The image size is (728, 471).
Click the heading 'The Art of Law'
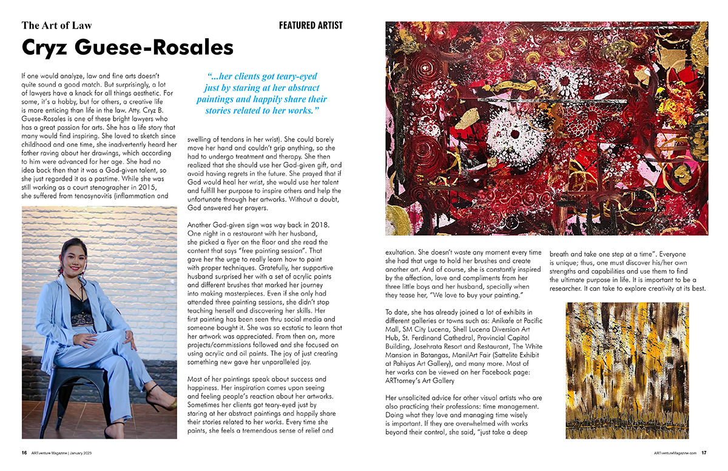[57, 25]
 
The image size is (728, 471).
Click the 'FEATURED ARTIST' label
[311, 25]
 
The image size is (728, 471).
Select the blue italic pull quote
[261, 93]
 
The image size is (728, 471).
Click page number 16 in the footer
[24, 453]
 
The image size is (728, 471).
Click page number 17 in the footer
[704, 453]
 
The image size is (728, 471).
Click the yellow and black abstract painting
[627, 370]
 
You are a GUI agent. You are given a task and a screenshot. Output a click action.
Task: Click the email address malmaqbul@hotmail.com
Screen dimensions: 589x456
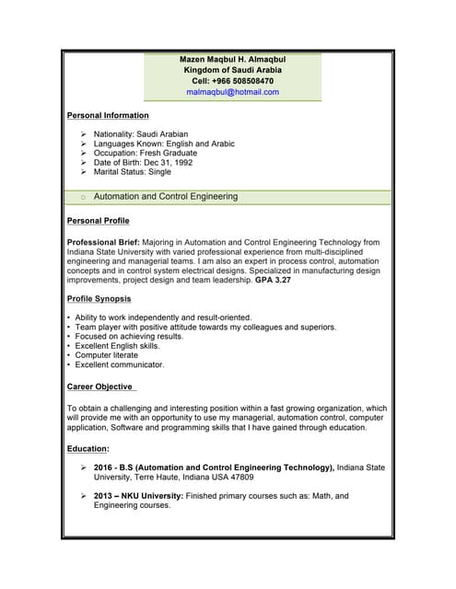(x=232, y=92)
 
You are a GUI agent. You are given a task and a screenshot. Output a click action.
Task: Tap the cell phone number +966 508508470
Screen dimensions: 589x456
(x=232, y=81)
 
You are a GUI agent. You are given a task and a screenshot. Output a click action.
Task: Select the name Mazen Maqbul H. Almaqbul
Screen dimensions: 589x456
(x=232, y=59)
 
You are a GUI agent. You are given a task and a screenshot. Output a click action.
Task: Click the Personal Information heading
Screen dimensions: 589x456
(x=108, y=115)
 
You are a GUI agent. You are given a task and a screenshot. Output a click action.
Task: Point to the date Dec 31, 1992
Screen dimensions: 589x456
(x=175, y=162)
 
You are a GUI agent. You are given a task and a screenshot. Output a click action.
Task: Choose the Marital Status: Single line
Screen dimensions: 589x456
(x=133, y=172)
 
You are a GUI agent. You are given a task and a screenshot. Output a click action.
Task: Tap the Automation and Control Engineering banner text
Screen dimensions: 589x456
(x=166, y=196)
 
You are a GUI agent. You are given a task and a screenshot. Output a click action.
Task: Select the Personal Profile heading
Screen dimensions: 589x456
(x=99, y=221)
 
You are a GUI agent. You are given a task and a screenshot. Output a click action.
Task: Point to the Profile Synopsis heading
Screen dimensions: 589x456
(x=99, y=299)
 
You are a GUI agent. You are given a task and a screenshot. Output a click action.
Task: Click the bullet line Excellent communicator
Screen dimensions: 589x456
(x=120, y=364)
=-=-=
§ Your instructions: Copy out every item above word for word, omitting the pictures.

§ Exercise solution:
The image size is (728, 471).
Click the heading 'The Art of Law'
[57, 25]
 
The image size is (728, 471).
Click the 'FEATURED ARTIST' label
[311, 25]
 
The image size is (728, 471).
Select the blue italic pull quote
[261, 93]
 
The image size is (728, 471).
Click page number 16 in the footer
[24, 453]
 
The image size is (728, 471).
Click page number 17 in the footer
[704, 453]
 
The image size is (728, 471).
Click the yellow and black abstract painting
[627, 370]
 
You are a GUI agent. You are given a task and a screenshot. Output a click action.
Task: Click the email address malmaqbul@hotmail.com
Screen dimensions: 589x456
(x=232, y=92)
 
You are a GUI agent. You are given a task and a screenshot. Output a click action.
Task: Tap the cell phone number +966 508508470
Screen dimensions: 589x456
(x=232, y=81)
 
You are a GUI agent. You are given a task and a screenshot. Output a click action.
Task: Select the name Mazen Maqbul H. Almaqbul
Screen dimensions: 589x456
(x=232, y=59)
 
You are a GUI agent. You are given a task and a screenshot. Output a click action.
Task: Click the Personal Information heading
Screen dimensions: 589x456
(x=108, y=115)
 
You are a GUI agent. You are given a task and a screenshot. Output a click action.
Task: Point to the date Dec 31, 1992
Screen dimensions: 589x456
(x=175, y=162)
 
You are a GUI agent. You are given a task and a screenshot. Output a click action.
Task: Choose the Marital Status: Single line
Screen dimensions: 589x456
(x=133, y=172)
 
You are a GUI agent. You are given a task and a screenshot. Output a click action.
Task: Tap the Automation and Control Engineering banner text
Screen dimensions: 589x456
(x=166, y=196)
 
You are a GUI agent. You are given a task and a screenshot. Output a click action.
Task: Select the Personal Profile heading
Screen dimensions: 589x456
(x=99, y=221)
 
You are a GUI agent. You are given a task and a screenshot. Output a click action.
Task: Point to the Profile Synopsis heading
Screen dimensions: 589x456
(x=99, y=299)
 
You are a GUI agent. You are given a task and a screenshot. Output a click action.
Task: Click the bullet line Excellent communicator
Screen dimensions: 589x456
(x=120, y=364)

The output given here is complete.